MSZ Chin: wzywamy strony konfliktu, głównie Izrael, do uspokojenia sytuacji na Bliskim Wschodzie

2024-09-29 09:18 aktualizacja: 2024-09-29, 15:51
Dym unoszący się po izraelskich atakach. Fot. PAP/EPA/WAEL HAMZEH
Dym unoszący się po izraelskich atakach. Fot. PAP/EPA/WAEL HAMZEH
MSZ Chin wyraziło w niedzielę "głębokie zaniepokojenie" eskalacją napięcia na Bliskim Wschodzie w reakcji na wyeliminowanie przez izraelską armię przywódcy libańskiej organizacji terrorystycznej Hezbollah Hasana Nasrallaha. Władze w Pekinie wezwały strony konfliktu, w tym "głównie Izrael", do uspokojenia sytuacji.

"Chiny uważnie śledzą (konsekwencje) tego incydentu i są głęboko zaniepokojone eskalacją napięć w regionie" - oświadczył rzecznik MSZ, którego nazwiska nie podano, w odpowiedzi na pytanie o izraelski atak.

Resort dyplomacji w Pekinie podkreślił, że Chiny "sprzeciwiają się wszelkim naruszeniom suwerenności i bezpieczeństwa Libanu (...) i potępiają wszelkie działania, które szkodzą niewinnym cywilom".

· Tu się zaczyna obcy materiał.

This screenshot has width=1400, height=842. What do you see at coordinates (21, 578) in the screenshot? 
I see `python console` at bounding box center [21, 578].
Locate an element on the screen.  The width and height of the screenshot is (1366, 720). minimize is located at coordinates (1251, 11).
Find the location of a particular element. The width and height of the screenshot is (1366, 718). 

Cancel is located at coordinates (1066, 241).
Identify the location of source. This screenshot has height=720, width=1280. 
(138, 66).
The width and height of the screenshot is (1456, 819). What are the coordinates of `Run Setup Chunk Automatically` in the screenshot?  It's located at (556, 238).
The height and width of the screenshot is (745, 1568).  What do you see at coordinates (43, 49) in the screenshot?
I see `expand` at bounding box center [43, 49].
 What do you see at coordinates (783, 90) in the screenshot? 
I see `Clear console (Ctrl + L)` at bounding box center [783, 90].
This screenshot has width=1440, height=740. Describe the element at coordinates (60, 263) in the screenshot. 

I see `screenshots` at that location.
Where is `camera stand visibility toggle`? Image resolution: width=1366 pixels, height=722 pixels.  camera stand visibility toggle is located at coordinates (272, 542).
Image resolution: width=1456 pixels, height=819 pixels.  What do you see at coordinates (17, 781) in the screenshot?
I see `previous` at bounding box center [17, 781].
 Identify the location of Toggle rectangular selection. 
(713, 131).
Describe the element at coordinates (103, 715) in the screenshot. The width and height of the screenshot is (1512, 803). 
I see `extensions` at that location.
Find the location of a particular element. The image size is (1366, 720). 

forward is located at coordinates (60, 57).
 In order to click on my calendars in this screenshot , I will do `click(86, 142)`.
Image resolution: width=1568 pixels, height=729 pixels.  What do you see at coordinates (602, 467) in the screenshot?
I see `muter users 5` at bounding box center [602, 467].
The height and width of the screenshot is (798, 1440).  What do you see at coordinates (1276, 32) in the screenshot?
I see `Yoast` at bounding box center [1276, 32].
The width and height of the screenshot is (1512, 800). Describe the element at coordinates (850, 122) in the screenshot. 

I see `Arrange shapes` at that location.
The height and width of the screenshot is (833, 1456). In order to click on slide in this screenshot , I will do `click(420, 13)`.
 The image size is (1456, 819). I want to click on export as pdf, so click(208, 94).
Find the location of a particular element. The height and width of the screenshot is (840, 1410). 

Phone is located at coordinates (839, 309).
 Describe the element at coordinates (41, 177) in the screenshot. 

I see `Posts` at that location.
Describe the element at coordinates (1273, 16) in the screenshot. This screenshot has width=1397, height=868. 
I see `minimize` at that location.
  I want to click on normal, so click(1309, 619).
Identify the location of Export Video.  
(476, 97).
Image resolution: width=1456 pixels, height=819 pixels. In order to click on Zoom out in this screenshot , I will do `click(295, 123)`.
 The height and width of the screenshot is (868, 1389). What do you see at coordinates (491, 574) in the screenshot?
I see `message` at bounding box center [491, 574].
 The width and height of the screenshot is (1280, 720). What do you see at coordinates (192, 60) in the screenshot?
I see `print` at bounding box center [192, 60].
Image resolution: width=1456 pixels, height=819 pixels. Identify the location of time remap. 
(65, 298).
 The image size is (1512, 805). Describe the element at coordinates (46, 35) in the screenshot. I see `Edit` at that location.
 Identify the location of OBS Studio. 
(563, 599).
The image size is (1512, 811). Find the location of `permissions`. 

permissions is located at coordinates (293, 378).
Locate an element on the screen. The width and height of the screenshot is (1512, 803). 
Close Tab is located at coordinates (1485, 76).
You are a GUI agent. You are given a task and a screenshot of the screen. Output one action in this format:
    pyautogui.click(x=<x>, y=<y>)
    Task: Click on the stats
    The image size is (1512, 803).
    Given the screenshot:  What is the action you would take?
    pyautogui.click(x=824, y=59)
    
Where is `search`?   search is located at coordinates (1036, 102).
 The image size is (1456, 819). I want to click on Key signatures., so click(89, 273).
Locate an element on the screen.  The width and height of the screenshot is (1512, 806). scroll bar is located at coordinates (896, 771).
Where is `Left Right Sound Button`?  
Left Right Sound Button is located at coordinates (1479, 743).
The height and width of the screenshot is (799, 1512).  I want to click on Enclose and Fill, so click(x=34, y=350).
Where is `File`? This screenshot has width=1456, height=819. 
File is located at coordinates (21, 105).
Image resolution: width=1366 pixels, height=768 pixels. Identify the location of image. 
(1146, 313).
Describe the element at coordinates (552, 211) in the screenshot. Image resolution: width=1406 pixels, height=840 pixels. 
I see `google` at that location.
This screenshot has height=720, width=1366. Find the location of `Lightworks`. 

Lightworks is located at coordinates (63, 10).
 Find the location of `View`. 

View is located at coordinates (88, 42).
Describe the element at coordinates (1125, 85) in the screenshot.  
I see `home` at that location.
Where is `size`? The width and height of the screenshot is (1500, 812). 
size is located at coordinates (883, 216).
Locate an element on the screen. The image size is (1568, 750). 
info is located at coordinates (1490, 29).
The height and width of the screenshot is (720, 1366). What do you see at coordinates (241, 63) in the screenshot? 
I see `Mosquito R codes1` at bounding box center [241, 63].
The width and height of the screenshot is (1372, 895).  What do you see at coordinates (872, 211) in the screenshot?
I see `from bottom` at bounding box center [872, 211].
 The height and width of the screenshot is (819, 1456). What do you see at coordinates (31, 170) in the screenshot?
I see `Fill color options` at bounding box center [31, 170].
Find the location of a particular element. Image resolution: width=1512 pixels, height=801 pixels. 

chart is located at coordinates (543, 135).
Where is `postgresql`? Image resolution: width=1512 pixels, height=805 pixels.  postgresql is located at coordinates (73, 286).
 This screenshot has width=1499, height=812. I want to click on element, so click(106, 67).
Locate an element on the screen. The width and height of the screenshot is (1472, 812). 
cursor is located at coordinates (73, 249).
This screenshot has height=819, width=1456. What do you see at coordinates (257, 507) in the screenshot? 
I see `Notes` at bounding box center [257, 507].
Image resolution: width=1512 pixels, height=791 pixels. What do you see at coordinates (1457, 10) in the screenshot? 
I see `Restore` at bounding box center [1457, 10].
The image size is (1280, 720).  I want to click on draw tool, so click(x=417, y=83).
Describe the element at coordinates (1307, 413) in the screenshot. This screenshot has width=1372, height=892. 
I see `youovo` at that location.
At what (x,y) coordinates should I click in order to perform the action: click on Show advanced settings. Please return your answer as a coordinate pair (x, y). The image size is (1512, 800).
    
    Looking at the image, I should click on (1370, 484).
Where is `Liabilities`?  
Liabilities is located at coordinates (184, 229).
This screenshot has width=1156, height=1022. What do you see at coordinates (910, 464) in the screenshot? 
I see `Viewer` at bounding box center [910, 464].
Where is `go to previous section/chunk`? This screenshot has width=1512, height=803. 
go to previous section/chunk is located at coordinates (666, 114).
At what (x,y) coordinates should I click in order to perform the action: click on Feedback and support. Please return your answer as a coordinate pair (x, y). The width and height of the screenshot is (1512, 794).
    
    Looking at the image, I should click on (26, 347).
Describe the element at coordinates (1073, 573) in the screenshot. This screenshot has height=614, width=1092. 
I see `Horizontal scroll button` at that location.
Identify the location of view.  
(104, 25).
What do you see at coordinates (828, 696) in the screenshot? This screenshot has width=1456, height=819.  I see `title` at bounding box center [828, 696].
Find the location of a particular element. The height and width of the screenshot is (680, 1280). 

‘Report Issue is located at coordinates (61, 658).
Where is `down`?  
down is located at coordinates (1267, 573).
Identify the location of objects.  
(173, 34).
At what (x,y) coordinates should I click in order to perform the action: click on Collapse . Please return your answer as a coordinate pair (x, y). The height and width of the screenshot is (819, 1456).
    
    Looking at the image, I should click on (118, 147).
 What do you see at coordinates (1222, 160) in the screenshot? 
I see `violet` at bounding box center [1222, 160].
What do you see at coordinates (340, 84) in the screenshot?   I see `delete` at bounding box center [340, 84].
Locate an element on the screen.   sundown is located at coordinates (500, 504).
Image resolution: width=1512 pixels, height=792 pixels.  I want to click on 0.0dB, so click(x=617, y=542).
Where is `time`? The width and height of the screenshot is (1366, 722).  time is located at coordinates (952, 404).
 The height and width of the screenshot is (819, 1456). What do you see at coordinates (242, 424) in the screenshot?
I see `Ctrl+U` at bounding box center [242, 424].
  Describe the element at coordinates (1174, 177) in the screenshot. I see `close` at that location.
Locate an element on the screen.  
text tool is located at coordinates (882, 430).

"Chiny wzywają strony konfliktu, głównie Izrael, do podjęcia natychmiastowych kroków w celu uspokojenia sytuacji i zapobieżenia dalszemu rozszerzaniu się konfliktu, a nawet wymknięciu się (działań zbrojnych) spod kontroli" - czytamy w oświadczeniu opublikowanym na stronie internetowej MSZ Chin.

Armia Izraela poinformowała w sobotę, że Hasan Nasrallah, który stał na czele Hezbollahu przez ponad 30 lat, zginął w przeprowadzonym dzień wcześniej izraelskim ataku na południowe przedmieścia Bejrutu. Libańskie ugrupowanie potwierdziło później tę informację.

Izrael prowadzi od 23 września intensywne naloty na Liban, w wyniku których poniosło dotychczas śmierć około 800 osób, a kilka tysięcy zostało rannych.